North Lakhimpur lies in the extreme (north-east) corner of India. I chose a place for the Ashram which is very near the airport, so that it might keep in touch with the outside world and become a place of international friend- ship. International camps and seminars have been held there and international topics discussed. When it was opened in 1962 no one guessed that a year later a Friendship March would start from Delhi, going to Beijing. When the marchers reached the frontiers of Assam the way forward was blocked, and Maitri Ashram became their temporary home. This could only have happened by the grace of God and I took it as a divine blessing on the Ashram.
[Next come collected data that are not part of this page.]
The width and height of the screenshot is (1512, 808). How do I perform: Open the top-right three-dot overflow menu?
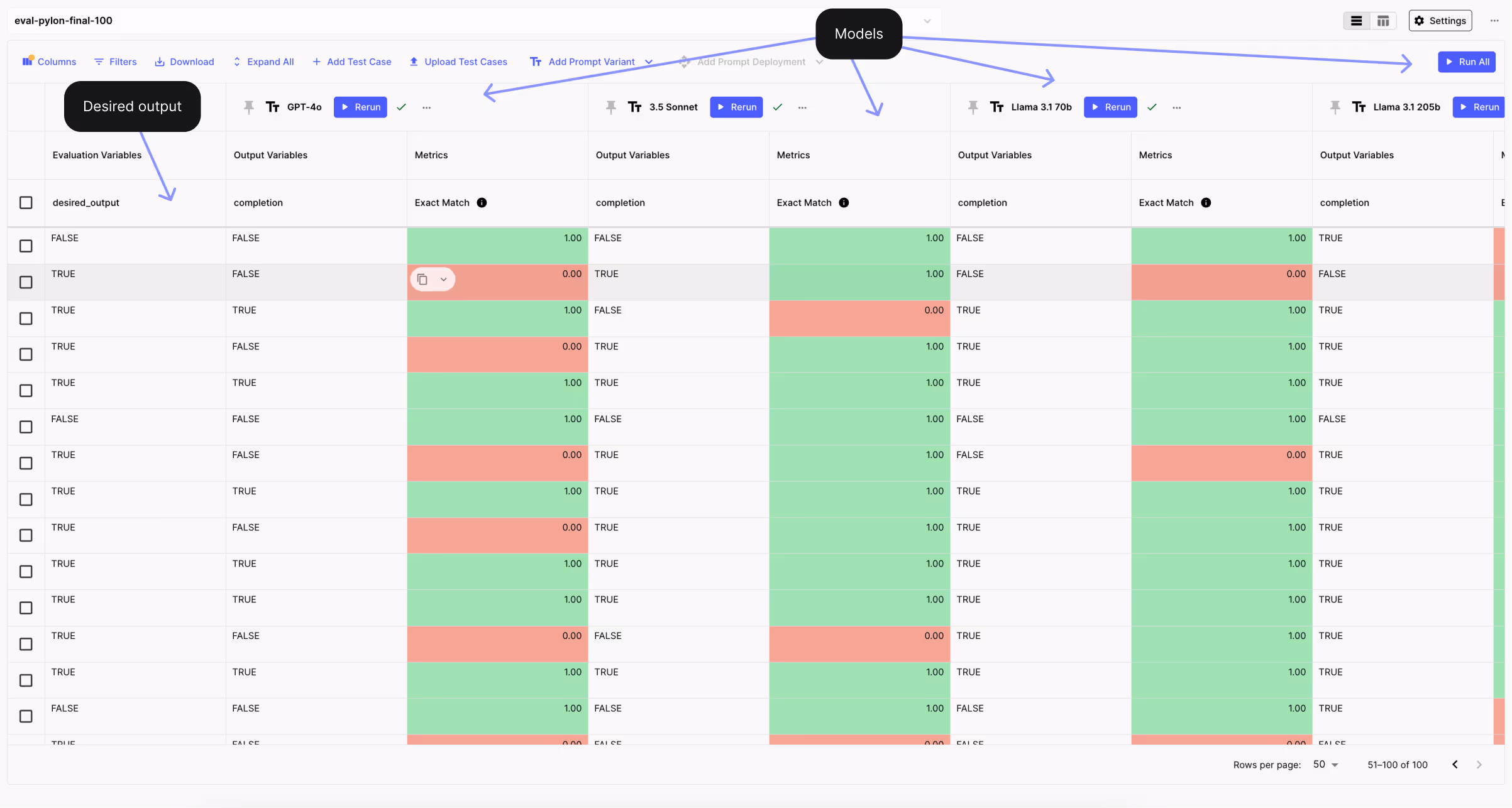click(1494, 21)
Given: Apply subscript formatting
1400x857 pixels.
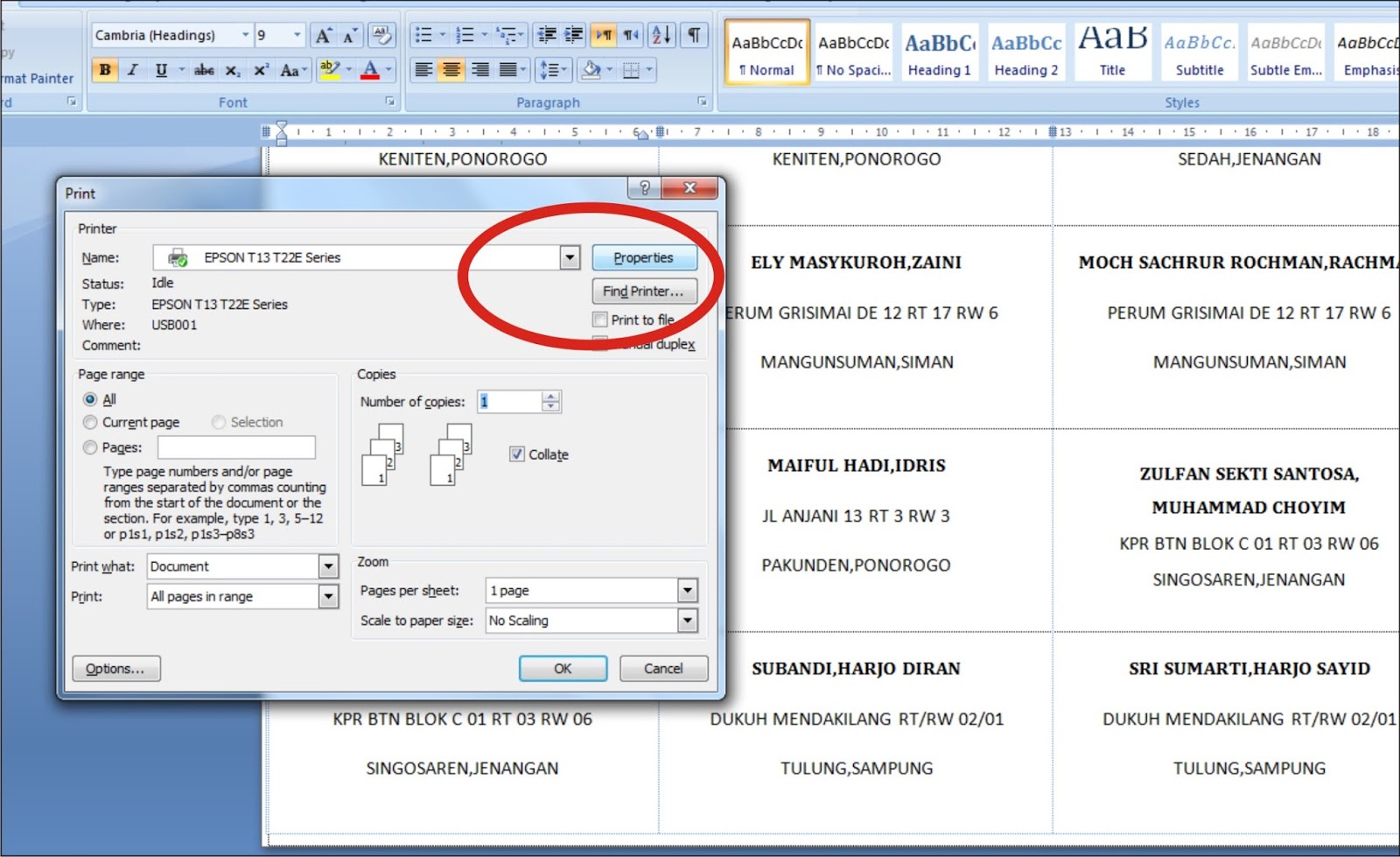Looking at the screenshot, I should (x=234, y=70).
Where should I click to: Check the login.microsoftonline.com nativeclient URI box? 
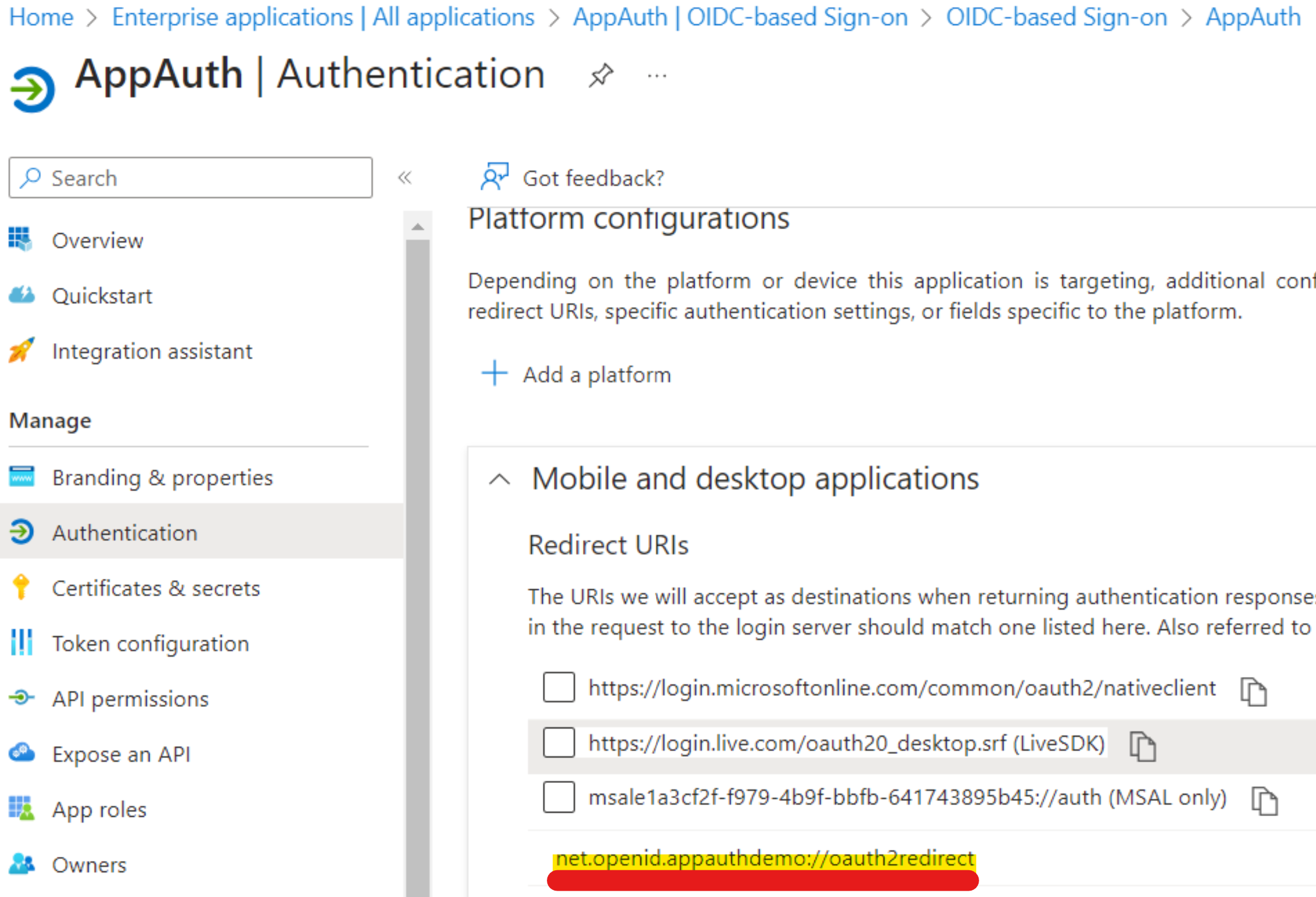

6. Vallabha Niketan, Bangalore
Vallabha Niketan was founded in 1965 in memory of Vallabhaswami.5 His was a pure soul. I have met many men of great intelligence, but I have not met many who could compare with Vallabhaswami in purity of spirit. Any memorial to him should reflect his own special qualities. It should therefore be a place for study, and should offer people a retreat for meditation and reflection, where they may find peace of mind. The atmosphere should be one of high-souled friendliness, and with this in view, four things need to be kept in mind: a quiet environment, service of a non-controversial nature, a spiritual outlook, and an atmosphere of peace, devotion and affection. Let people come, stay for a while, and return home with peace of mind renewed—that is the purpose for which Vallabha Niketan has been started.

‘Be Your Own Light’
I do not run Ashrams now as I did in earlier days. Then, my companions worked under my command, and whatever I said was immediately carried out. If I gave orders that from tomorrow onwards no salt was to be used, by tomorrow the salt had disappeared. There was not a murmur of dissent. If I said that from tomorrow we should eat only one kind of food at one meal, so it would be. Experiments in diet, and in eight-hour days of agriculture or of spinning were all carried out under my orders. That was what I was like in those days. But I began to notice how this regime limited personal development, both in Gandhiji’s Ashram and in my own. This led me to the conclusion that in any Ashram I might found in future there should be no director. This train of thought also led me to coin the phrase ganasevakatva (‘shared servanthood’) in connection with the Sarvodaya movement. I used it then with reference to the whole group of Sarvodaya workers, but it certainly applies to Ashrams as well. For the same reason I no longer answer the letters I receive, except with this one piece of advice: Be your own light.